Growing up in communist East Germany, Angela Merkel dreamed of America, says Bojan Pancevski in The Wall Street Journal. As soon as the Berlin Wall came down, her first overseas trip was to California. By the time she became chancellor in 2005, Merkel was still enamoured. She bonded with George W Bush – who cooked her hamburgers at his ranch in Texas – and firmly supported the invasion of Iraq. Now relations have cooled so much that Merkel declined to be Biden’s first international phone call. Instead, the chancellor was gardening.
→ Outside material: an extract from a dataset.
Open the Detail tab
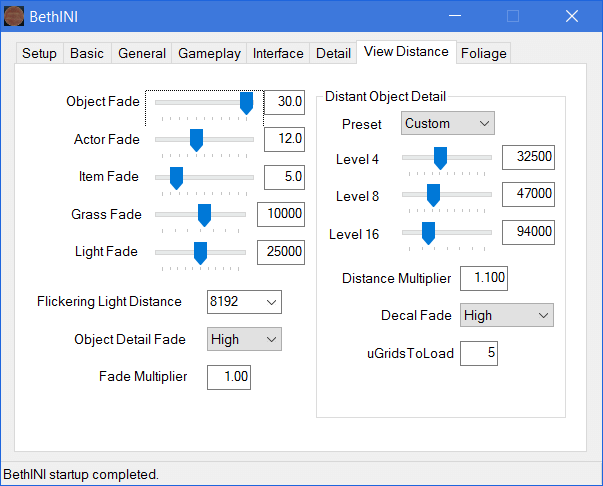coord(333,54)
So what went wrong? The 2008 crash, for a start. Merkel blamed “Anglo-Saxon banks and the hard lobbying of Wall Street” for hobbling German efforts to regulate the world of finance. Obama didn’t improve things much; Merkel found Bush’s successor “verbose and sometimes meddling”. And it didn’t help that Obama’s National Security Agency tapped her phone in 2013. But Trump was the nail in the coffin. He imposed punitive tariffs on the EU, accused Germany of contributing too little to Europe’s defence, and clashed with Merkel over the 2015 nuclear agreement with Iran. After just a few months of Trump, Merkel was truly fed up and there was nothing to be done about it. “The times when we could rely on others are gone,” she said in a 2017 speech. “We Europeans must take our destiny into our own hands.”
Why it matters
Ever since she fell out of love with America, Merkel has fixed her gaze on China. She has studied Chinese history, visited the country more times than any other major western leader, and even spent her 56th birthday on a tour in Xi’an to see the Terracotta Army. She is critical of the regime but sees Chinese ascent as inevitable, says an aide, and believes in “more, not less” economic engagement with Beijing.